96. Unique Binary Search Trees


96. Unique Binary Search Trees

C++,讲一下思路。

  1. 设n个结点的树能组成bst个数为dp(n),以点i为根结点构成的BST数目为f(i)
  2. 根据以上假设,我们可以先得出dp(0) = 0dp(1) = 1,这是边界条件;
  3. 因为bst的个数应该为以每个结点作为根结点能构成的bst数目的总和,则有dp(n) = f(1) + f(2) + f(3) + ... + f(n):$ \sum_{i=0}^{n}f(i) $
  4. 再来看下如何计算f(i)的值,每个结点构成的bst树数目实际上应该等于所有左子孙结点构成bst数目与所有右子孙结点构成bst数目的乘积,即f(i) = dp(i-1) * dp(n-i)
  5. 所以最后公式就变成了dp(n) = dp(0) * dp(n-1) + dp(1) * dp(n-2) + ... + dp(n-1) * dp(0);即:$ dp(n)=\sum_{i=0}^{n}dp(i-1)*dp(n-i-1) $

用代码实现以上思路就行,递归+dp应该更好理解。

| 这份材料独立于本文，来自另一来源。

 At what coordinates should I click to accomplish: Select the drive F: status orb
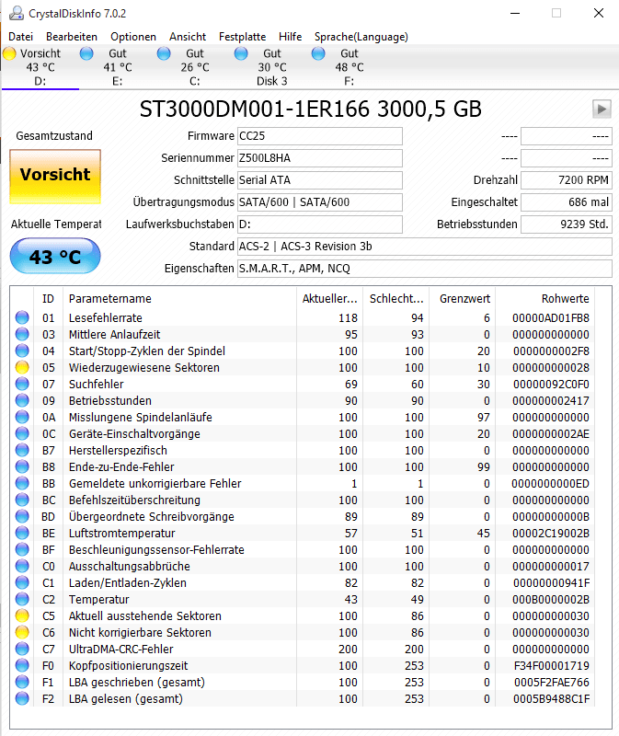[x=319, y=53]
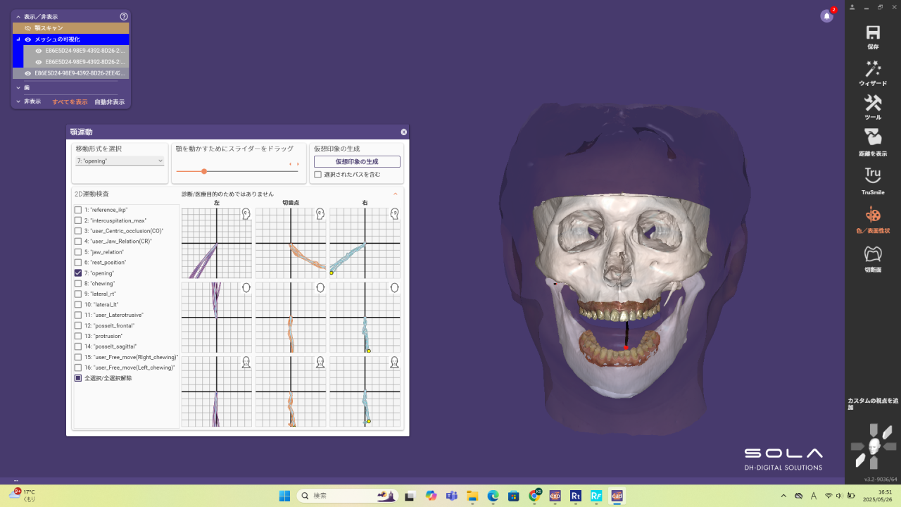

。。

dp+递归版本:

class Solution {
public:
    int numTrees(int n) {
        vector<int> dp(n + 1, -1);
        dp[1] = 1;
        dp[0] = 1;
        return (dp[n] = f(n, dp));
    }
    
    int f(int n, vector<int> &dp) {
        if (dp[n] != -1) return dp[n];
        else dp[n] = 0;
        for (int j = 0; j < n; j++) {
            int mul = 1;
            if (dp[j] == -1) mul *= (dp[j] = f(j, dp));
            else mul *= dp[j];
            if (dp[n-j-1] == -1) mul *= (dp[n-j-1] = f(n-j-1, dp));
            else mul *= dp[n-j-1];
            dp[n] += mul;
        }
        return dp[n];
    }
};

dp版本:

class Solution {
public:
    int numTrees(int n) {
        int dp[n + 1] = {0};
        dp[1] = 1;
        dp[0] = 1;
        for (int i = 2; i <= n; i++)
            for (int j = 0; j < i; j++)
                dp[i] += dp[j] * dp[i - j - 1];
        return dp[n];
    }
};